The rejection of new Medicaid enrollees all-but-guarantees that hospitals serving high-need areas will remain in economic panic. Creative ideas to generate revenue will only take healthcare providers so far. They are bound by federal law to treat people with emergencies and, now with less staff, will continue to absorb additional costs while losing the reimbursement stream that previously helped keep them out of the red.
If we want to see just how much self-inflicted pain Mississippi has caused, look no further than the Southern states that did decide to expand Medicaid. Arkansas, West Virginia, and Kentucky have experienced among the largest decreases in uninsured rates in the country, according to a new survey from WalletHub. The number of uninsured in each state has declined between 7 and 10 percentage points — cutting the uninsured rate up to half in a single year. Mississippi, on the other hand, is the only state in the country that has more uncovered this year than last year. The Magnolia State’s uninsured rate has grown 3.34 percentage points, to 21.46 percent.
Leaving money on the operating table
Blocking Medicaid expansion may give a short-term political boost to state lawmakers, but the long-term public costs of their positions are devastating.

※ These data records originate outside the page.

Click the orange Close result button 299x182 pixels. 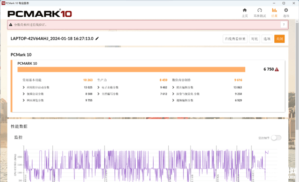coord(279,39)
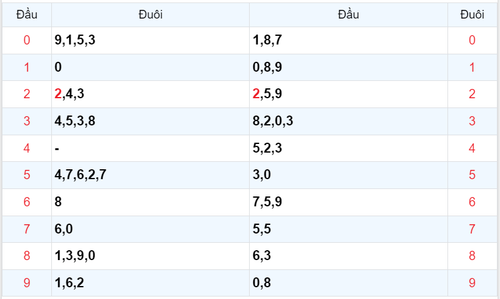Screen dimensions: 500x299
Task: Select the cell containing 4,5,3,8
Action: 75,121
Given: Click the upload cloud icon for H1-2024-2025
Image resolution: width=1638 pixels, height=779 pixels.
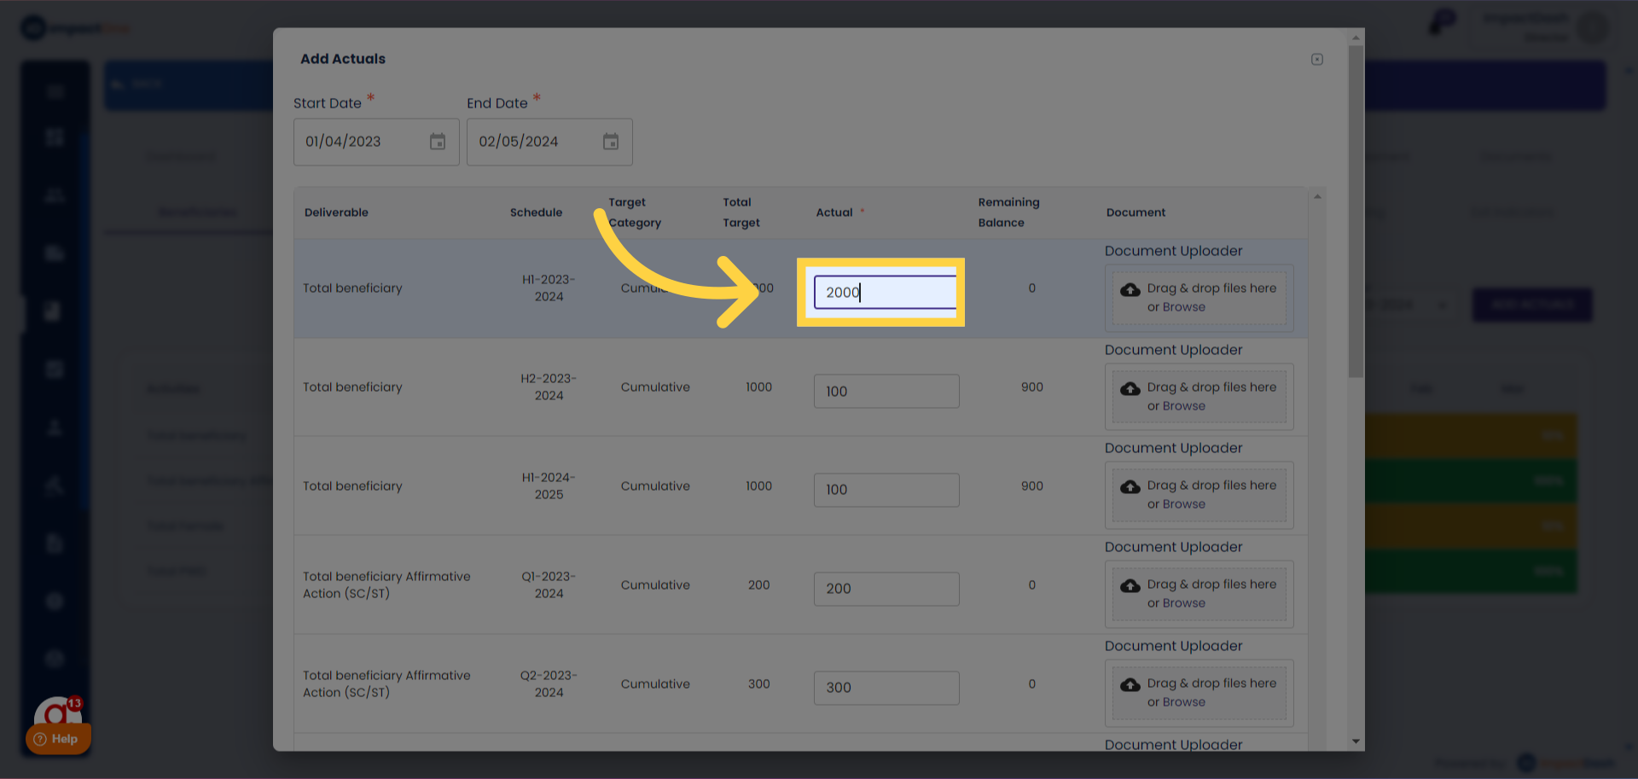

In 2012, the IHL’s University Research Center projected major increases in state revenue and employment from the larger role of Medicaid. This would create an economic boon for a state that lags behind the rest of the country in nearly every metric. Forecasting the next decade, the IHL report estimated that increased federal spending would support 9,000 jobs and produce $841 million in personal income.
The state would incur additional Medicaid costs — 10 percent of the expansion costs in the out years — but it would get a healthier population and a more productive workforce in return. Despite the potential economic growth, state leaders remain steadfastly opposed, citing their belief that the federal government would reneg on its share of the costs. Governor Phil Bryant articulated that argument in an interview with the Associated Press:
I mean, here we would be saying to 300,000 Mississippians, ‘We’re going to provide Medicaid coverage to you,’ and then the federal government through Congress or through the Senate, would do away with or alter the Affordable Care Act, and then we have no way to pay that. We have no way to continue the coverage.
That explanation seems disengenous at best. The federal government already contributes roughly half of Mississippi’s budget, and state leaders quickly turn to federal support when devastation strikes, as we’ve seen with recent hurricanes, tornadoes, floods, and oil spills. Mississippi’s uninsured rate and doctor shortage are slow-moving disasters of their own kind. These chronic social ills require federal support as much as any natural disaster.
Medicaid expansion is not a cure for all of Mississippi’s health problems, but it will ease plenty of unnecessary suffering among patients and providers. Turning it down makes about as much sense as getting a prescription from the doctor, but never taking it to the pharmacy.